## Given text
The sampling increment dt is is units of cell widths where there are Vdim cells spanning the volume box. Thus, rendering uses the data resolution available. Past practice demonstrated by Woodward and Porter (U Minnesota LCSE) is that dt should be a fraction of cell width, say .5 to .25 with finer results available with .25 .
The nR parameter is the number of variable data arrays to render, all of exactly the same shape. There are then 1:nR color table offsets passed and 1:nR filenames passed, which are the essential differences between how variables are handled. Each variable is rendered sequentially, and all other viewing parameters are exactly the same for each. There might appear to be efficiency obtained by rendering all variables together along each ray as this reduces computation, but this did not increase speed in testing. There are efficiencies gained by reducing the amout of data pulled in for calculation.
tiles_right and tiles_down are both equal to 1 except for the mpi_tile mode designed for AMR data. When tiles_right*tiles_down > 1, this triggers mpi_tile mode which will have every rank call render_load() for each block, followed by render_flush() and tile_finish() by every rank. The TARGid parameter is an array of dimension (1:tiles_right, 1:tiles_down) which defines the MPI ranks used for compositing and writing out images by tile, but this array is just a (1:1,1:1) array containing an integer target MPI rank if there is just one tile.
The angle parameters alpha and beta are the horizontal and vertical angle spans for the spherical coordinate rendering, and these are in degrees.
$$0.0 \lt \alpha \le 360.0$$ $$0.0 \lt \beta \le 90.0$$The width W and height H of the output image are integer values in pixels. Both W and H must be divisible by 4. If "full spherical optimization" is selected, then W and H must both be divisible by 8. There are no checks on this. This restriction on user input could be overcome automatically by increasing the pixel dimensions to suit Srend requirements, then resizing the resulting image. However, the natural size imagery for most computer displays is divisible by sizable powers of 2, so this is probably not a heavy restriction.

Saved entries
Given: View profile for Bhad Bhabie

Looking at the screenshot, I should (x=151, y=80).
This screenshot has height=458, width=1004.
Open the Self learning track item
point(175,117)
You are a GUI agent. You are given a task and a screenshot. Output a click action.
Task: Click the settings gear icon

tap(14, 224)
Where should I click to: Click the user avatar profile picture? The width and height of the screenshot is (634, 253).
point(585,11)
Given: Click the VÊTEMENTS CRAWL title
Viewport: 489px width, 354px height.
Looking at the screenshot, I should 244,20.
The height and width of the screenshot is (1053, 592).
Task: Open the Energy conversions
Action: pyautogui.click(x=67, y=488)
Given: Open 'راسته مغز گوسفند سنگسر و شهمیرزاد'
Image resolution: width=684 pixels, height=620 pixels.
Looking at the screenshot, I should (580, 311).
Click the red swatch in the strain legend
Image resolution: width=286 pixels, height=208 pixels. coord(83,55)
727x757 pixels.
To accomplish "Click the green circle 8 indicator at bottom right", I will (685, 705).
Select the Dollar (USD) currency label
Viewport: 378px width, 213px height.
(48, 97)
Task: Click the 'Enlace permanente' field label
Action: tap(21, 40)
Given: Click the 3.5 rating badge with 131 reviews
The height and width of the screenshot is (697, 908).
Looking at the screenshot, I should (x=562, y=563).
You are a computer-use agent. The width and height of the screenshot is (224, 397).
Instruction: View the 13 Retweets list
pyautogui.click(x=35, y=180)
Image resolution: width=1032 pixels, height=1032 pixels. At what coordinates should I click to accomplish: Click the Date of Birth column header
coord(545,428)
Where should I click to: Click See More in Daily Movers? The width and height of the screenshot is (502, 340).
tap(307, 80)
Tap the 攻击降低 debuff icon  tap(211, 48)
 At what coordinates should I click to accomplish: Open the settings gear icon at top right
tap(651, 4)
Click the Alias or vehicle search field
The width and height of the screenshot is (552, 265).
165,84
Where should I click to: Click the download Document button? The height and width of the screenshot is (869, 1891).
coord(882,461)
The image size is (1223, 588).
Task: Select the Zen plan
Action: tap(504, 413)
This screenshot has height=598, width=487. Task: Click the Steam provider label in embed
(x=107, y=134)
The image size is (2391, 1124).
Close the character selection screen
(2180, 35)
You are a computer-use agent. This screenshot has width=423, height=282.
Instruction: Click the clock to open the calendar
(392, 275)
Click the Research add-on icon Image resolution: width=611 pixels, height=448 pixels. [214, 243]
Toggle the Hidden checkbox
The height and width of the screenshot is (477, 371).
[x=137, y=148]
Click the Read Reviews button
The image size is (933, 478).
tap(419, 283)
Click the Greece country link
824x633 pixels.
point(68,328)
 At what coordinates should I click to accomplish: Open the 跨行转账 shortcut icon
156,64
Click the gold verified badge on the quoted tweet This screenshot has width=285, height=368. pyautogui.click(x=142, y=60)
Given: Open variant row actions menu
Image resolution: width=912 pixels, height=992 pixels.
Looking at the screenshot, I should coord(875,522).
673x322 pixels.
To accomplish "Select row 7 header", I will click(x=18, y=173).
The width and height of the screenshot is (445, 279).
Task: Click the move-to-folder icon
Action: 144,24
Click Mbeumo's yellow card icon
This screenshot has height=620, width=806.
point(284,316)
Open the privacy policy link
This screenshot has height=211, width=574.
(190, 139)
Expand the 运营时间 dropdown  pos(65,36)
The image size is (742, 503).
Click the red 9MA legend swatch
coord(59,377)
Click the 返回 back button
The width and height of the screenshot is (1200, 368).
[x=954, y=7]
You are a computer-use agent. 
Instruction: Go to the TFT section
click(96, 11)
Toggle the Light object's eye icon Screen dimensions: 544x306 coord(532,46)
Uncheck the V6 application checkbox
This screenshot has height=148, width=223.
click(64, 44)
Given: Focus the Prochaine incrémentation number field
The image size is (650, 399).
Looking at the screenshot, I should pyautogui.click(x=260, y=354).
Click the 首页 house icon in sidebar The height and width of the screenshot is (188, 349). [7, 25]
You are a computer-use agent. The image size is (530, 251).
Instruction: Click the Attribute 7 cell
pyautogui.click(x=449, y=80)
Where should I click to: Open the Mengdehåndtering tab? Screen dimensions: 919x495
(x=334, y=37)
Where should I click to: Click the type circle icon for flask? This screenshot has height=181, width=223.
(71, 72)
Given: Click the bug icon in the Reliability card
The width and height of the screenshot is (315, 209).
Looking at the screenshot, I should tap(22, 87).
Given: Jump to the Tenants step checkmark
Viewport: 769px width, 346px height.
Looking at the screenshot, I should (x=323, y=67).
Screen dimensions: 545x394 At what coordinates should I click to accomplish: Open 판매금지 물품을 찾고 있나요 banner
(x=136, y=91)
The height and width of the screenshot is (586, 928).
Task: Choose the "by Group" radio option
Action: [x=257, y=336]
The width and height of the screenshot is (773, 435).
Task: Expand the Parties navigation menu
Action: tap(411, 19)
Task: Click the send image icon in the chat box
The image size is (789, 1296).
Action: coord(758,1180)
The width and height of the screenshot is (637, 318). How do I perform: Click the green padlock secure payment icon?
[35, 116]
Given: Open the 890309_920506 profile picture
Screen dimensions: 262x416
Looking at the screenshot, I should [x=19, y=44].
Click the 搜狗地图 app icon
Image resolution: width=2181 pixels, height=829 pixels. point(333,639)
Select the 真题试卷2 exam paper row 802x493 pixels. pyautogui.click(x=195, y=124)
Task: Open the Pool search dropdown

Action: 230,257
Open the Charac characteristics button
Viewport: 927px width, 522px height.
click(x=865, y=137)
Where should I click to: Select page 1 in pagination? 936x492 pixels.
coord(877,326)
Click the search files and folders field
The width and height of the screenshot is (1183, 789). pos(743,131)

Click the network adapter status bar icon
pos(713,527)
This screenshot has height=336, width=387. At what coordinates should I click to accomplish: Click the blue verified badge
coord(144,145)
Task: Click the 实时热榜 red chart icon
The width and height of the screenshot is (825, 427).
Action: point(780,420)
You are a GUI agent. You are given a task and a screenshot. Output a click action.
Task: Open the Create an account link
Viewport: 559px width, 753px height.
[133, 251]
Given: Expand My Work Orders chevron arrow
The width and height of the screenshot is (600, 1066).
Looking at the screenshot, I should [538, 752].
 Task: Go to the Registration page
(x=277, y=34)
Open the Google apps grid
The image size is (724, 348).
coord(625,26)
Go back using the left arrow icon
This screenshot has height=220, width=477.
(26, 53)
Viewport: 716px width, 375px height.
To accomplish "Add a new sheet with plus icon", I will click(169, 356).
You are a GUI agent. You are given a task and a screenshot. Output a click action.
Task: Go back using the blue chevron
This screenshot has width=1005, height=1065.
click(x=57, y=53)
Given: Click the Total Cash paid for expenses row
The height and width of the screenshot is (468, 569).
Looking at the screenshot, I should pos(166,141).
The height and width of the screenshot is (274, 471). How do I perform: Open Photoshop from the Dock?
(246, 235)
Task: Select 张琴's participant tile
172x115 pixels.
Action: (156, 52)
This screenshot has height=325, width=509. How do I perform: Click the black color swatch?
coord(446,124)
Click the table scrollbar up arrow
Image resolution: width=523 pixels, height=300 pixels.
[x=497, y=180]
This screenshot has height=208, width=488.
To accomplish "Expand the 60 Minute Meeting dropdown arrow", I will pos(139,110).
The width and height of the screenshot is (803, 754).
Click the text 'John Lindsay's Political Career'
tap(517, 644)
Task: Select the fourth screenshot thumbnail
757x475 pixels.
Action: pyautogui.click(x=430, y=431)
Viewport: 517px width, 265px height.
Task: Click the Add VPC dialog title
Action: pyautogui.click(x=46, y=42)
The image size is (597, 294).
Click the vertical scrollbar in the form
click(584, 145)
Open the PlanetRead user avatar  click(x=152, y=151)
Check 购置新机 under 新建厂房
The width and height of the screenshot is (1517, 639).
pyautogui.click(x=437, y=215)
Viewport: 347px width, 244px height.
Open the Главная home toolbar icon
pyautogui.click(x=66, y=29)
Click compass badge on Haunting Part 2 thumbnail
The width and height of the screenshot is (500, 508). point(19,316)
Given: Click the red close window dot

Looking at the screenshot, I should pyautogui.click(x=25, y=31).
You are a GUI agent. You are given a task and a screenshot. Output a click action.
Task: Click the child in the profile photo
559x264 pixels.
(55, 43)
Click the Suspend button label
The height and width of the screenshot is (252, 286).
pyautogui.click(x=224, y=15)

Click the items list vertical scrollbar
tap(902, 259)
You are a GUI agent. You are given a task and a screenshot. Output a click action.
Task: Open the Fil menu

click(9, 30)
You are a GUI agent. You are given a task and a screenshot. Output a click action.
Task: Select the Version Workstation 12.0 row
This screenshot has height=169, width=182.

## Problems to solve
**A)** In the rendering passage, what must the output image width and height both be divisible by when "full spherical optimization" is selected?
**B)** Extend the rendering passage beyond its last sentence.
This data is separate material with no connection to the rendering passage.

## Numbered responses
**A)** They must both be divisible by 8.

**B)**
Srend will reproject a final image to perspective if the parameter perspective=1 and certain reasonable conditions are met. If multiple shells are used, there will be no conversion to perspective because this makes little sense. "Full spherical optimization" only makes sense as spherical. If images are tiled, then there can be no reprojection to perspective until the images are montaged, but this reprojection will be done if SREND_TILE_MONTAGE is enabled and srend_tile_montage.F90 compiled to "montage" in the working path for Srend to call. In all cases, perspective projection makes no sense unless alpha and beta are both less than 180 degrees; this is not checked.
The polar far clip "pclip1" only renders for rays less that pclip1 degrees from the view direction vector. The default of 180.0 degrees clips nothing. A pclip1 value of 45.0 degrees results in a circular disk rendered, and alpha and beta must both be at least 90.0 degrees for this full disk to possibly be aparent. This clipping is useful for polar (North and South) renderings which can be resampled to spherical tilings at high and low altitudes. This is used for "full spherical optimization" because, otherwise, data toward poles would be heavily sampled for very little imagery. Such heavy sampling over little data is no problem for the resulting imagery, but it could be a problem for MPI ranks with data toward the poles as the rendering load would be much greater than for data in equatorial regions.